I think Intel published some papers?

niconiconi,

@whitequark @toadjaune Intel CPUs have a performance counter IDQ.MS_UOPS for counting µops generated by the microcode sequencer. Hardware-based profilers (like perf, toplev.py and VTune) use them to generate two metrics called Retiring.Heavy_Operations.Microcode_Sequencer.{Assists,CISC}. This is usually a very rare occurrence. A typical "CISC" is for integer division before Ice Lake, a typical "Assist" is for denormalized floating-point values.

toadjaune,
@toadjaune@hostux.social avatar

@niconiconi @whitequark oh, I'm surprised that they expose that.

One would think that it could be used to reverse engineer what the microcode/cpu is actually doing, and considering the lengths they go to keep secrets in that space...

whitequark,
@whitequark@mastodon.social avatar

@toadjaune @niconiconi oh, people have reverse-engineered far more than that; look up Mark Ermolov's work

whitequark,
@whitequark@mastodon.social avatar

@julia is that something that exists? if it does, why is it more important than any other level of abstraction?

foobarsoft,
@foobarsoft@mastodon.social avatar

@whitequark I would argue yes. Different registers/names for different sizes and possibly even separate FPU registers.

You can’t meaningfully operate on a floating point number in BX, or use normal instruction on an ARM FPU register.

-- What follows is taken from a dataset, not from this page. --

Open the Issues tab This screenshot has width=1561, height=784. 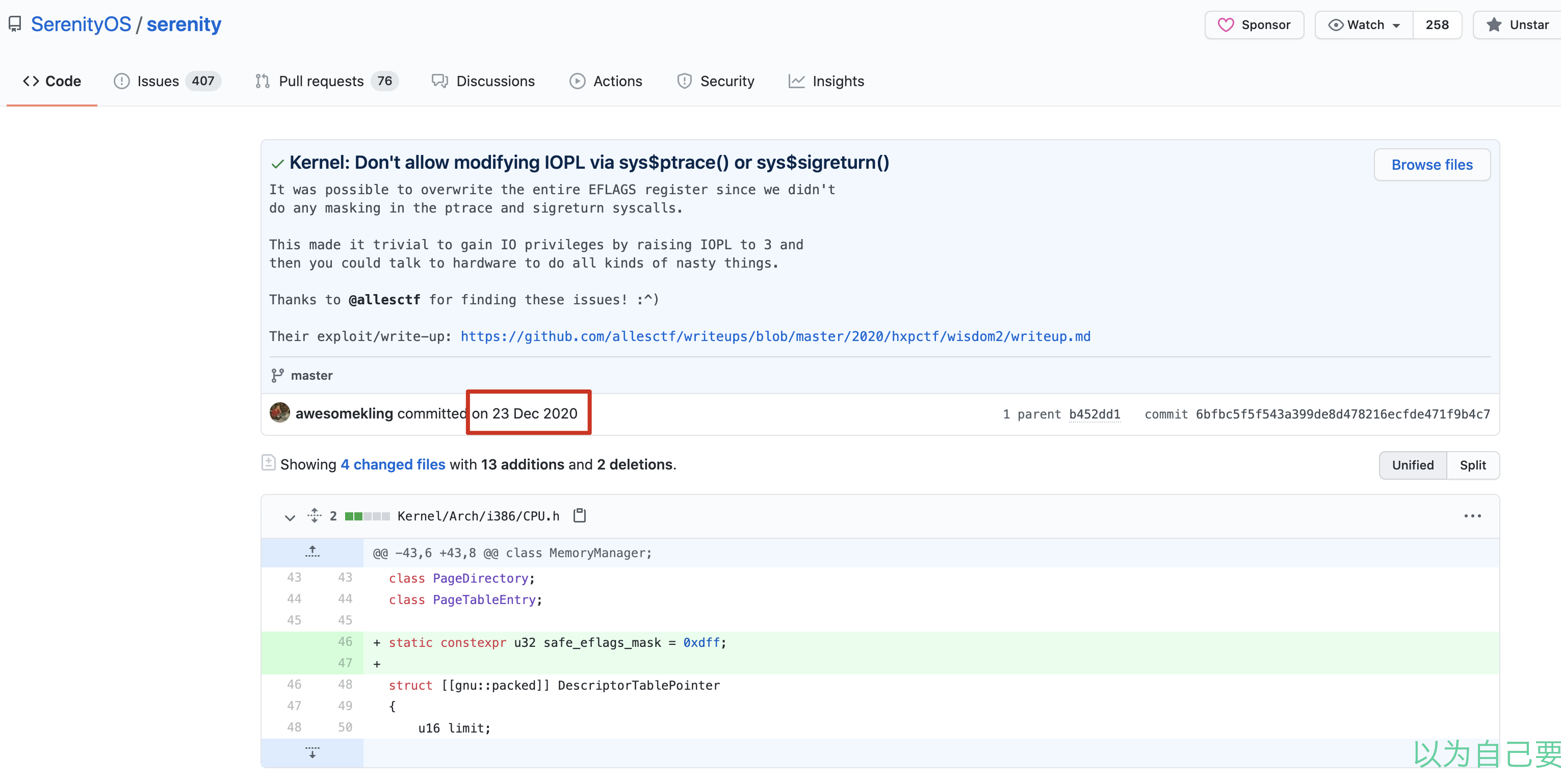pos(158,81)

And matrix registers are their own thing too.

gsuberland,
@gsuberland@chaos.social avatar

@whitequark hmm. almost certainly in the context of SIMD. and arguable that most GPR instructions behave according to specific types. I guess "typed but with lots of implicit direct casting"?

gsuberland,
@gsuberland@chaos.social avatar

@whitequark hmm actually maybe that's not the best way to describe it. more like "almost no type equality enforcement".

thepi,
@thepi@urusai.social avatar

@gsuberland @whitequark square hole-ly typed language

gsuberland,
@gsuberland@chaos.social avatar

@thepi @whitequark haaaaa, yeah that's perfect

mega,
@mega@chaos.social avatar

@gsuberland @whitequark isn't that C too? (Automatic casts between integers and floats)

gsuberland,
@gsuberland@chaos.social avatar

@mega @whitequark hence the clarification reply

steve,
@steve@discuss.systems avatar

@whitequark Sure, you've got the GPR type and the SSE/AVX/etc type.

whitequark,
@whitequark@mastodon.social avatar

@steve right! that's my take on it as well. but I've also seen assembly used as an example of a prototypical untyped language, which just seemed wrong

tef,
@tef@mastodon.social avatar

@whitequark i think it depends on what structures you're modifying with assembly

it might be fairer to call it the byte/word oriented version of "stringly typed programming", rather than plain untyped

zarbet,

@whitequark @steve and then there's the VAX arithmetic shift and round a packed decimal string...

azonenberg,
@azonenberg@ioc.exchange avatar

@whitequark @steve I would say "minimally typed" for that reason.

There's a few special registers and GPRs, but there's no propagation of type information outside of register type (e.g. nothing stopping you from writing a bunch of fp64s to an AVX register and then using them as fp32.